- WHAT YOU SHOULD DO:
Beginning with the line that has "The image size is (1913, 1076).", reproduce each remaining line of the data exactly, down to and including the last.

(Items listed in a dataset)
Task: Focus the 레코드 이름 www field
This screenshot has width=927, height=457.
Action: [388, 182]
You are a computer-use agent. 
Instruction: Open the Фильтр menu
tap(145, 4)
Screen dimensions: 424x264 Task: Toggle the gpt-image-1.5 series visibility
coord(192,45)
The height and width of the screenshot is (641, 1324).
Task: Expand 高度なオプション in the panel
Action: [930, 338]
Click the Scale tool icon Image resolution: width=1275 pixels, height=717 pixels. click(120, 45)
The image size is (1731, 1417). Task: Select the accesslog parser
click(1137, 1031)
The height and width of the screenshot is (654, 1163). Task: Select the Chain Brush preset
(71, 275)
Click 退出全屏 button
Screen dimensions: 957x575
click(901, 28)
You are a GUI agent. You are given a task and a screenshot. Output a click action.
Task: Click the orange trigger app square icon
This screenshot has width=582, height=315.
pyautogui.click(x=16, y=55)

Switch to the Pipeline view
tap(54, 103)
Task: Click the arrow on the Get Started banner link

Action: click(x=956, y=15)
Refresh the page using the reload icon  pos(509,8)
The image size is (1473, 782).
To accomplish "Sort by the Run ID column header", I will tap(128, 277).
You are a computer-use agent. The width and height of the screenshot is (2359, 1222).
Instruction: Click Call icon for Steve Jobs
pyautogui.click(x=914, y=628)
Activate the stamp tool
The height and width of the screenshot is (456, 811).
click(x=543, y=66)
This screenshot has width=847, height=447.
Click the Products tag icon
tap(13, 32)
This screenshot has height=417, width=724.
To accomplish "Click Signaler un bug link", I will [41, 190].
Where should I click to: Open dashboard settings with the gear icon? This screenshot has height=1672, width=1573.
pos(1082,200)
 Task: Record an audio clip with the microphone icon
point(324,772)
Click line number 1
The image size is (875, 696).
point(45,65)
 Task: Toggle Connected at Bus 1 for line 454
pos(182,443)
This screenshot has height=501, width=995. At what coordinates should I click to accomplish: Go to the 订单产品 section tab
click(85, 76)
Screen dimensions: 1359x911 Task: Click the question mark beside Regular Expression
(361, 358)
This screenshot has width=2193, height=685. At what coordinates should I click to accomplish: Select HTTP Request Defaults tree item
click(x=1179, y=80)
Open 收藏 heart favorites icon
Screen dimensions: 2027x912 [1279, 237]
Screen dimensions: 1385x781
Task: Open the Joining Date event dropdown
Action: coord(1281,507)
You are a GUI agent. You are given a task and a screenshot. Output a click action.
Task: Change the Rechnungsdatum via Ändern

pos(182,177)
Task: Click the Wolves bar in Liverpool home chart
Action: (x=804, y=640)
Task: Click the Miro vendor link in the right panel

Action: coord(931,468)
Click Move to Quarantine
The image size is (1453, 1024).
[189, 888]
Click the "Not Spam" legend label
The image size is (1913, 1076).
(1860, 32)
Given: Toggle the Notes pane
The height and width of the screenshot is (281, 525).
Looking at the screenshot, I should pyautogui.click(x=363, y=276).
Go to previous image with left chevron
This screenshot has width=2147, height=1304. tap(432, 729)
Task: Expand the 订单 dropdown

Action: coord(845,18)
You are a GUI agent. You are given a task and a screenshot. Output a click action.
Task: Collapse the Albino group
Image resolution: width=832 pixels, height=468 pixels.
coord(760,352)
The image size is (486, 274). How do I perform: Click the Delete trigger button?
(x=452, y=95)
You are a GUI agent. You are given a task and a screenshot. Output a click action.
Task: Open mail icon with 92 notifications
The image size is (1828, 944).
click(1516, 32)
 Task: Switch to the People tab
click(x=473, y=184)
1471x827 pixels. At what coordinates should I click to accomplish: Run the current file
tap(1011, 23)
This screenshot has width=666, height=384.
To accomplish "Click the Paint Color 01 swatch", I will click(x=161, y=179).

- ANSWER BELOW:
The image size is (1913, 1076).
(1860, 32)
Given: Toggle the Notes pane
The height and width of the screenshot is (281, 525).
Looking at the screenshot, I should pyautogui.click(x=363, y=276).
Go to previous image with left chevron
This screenshot has width=2147, height=1304. tap(432, 729)
Task: Expand the 订单 dropdown

Action: coord(845,18)
You are a GUI agent. You are given a task and a screenshot. Output a click action.
Task: Collapse the Albino group
Image resolution: width=832 pixels, height=468 pixels.
coord(760,352)
The image size is (486, 274). How do I perform: Click the Delete trigger button?
(x=452, y=95)
You are a GUI agent. You are given a task and a screenshot. Output a click action.
Task: Open mail icon with 92 notifications
The image size is (1828, 944).
click(1516, 32)
 Task: Switch to the People tab
click(x=473, y=184)
1471x827 pixels. At what coordinates should I click to accomplish: Run the current file
tap(1011, 23)
This screenshot has width=666, height=384.
To accomplish "Click the Paint Color 01 swatch", I will click(x=161, y=179).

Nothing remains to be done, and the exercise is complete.